Title IV, Canon 1 (Blue Book p. 770) says that the canons for clergy discipline seek to "resolve conflicts by promoting healing, repentance, forgiveness, restitution, amendment of life and reconciliation..."
That is an interesting slip. Disicipline ceases to be the correction of misconduct and is recast as "conflict resolution." Since the canon routinely intones the "hierarchical" nature of The Episcopal Church (TEC), the onus for any conflict is going to rest upon clergy who disagree with hierarch Bishops. Although the canons do not limit "Injured Persons" to Bishops, it is the Bishop who designates just who counts as an Injured Person (p. 771). (NB the Canon capitalizes terms which are formally defined in the Canon itself).

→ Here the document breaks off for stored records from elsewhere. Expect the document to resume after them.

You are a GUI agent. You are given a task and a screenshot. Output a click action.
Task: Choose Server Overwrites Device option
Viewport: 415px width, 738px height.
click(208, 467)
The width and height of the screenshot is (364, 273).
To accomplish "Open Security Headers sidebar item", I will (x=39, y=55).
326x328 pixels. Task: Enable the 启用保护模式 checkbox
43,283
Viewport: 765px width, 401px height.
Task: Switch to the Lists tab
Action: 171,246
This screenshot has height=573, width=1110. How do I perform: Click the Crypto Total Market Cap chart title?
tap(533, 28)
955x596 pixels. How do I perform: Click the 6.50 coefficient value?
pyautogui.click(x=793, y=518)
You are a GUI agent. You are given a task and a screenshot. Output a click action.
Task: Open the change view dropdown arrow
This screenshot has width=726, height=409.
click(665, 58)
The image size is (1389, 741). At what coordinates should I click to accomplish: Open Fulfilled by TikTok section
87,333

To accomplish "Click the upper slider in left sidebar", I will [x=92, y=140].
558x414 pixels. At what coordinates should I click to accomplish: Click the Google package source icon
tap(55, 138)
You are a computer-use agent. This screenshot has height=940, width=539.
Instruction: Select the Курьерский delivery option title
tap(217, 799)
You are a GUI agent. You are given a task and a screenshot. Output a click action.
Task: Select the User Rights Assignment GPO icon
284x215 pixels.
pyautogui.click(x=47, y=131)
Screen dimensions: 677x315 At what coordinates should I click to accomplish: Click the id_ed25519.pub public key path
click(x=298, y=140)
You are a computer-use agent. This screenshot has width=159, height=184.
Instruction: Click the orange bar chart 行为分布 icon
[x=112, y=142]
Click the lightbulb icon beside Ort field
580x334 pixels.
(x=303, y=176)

The key word in all this is the lovely sounding (and quite Biblical) "reconciliation." TEC uses this to mean, "You can't stand at a distance and disagree with me. You must come in and have this conflict 'resolved.'" Except that Biblical reconciliation, in Jesus' words, assumes a brother or sister relationship, a healing of distress between parties of equal value and standing in Christ.
But how is one "reconciled" to an hierarch? Reconciliation suddenly transmutes into submission.
Indeed, a frequently whispered critique of TEC discipline is that Biblical and theological words are twisted to fit assumed entitlements to power, not just the longstanding power to conduct discipline for the protection of the faithful, but a newfound power to equate dissent with misconduct.
And this power is enabled by subjective standards of misconduct...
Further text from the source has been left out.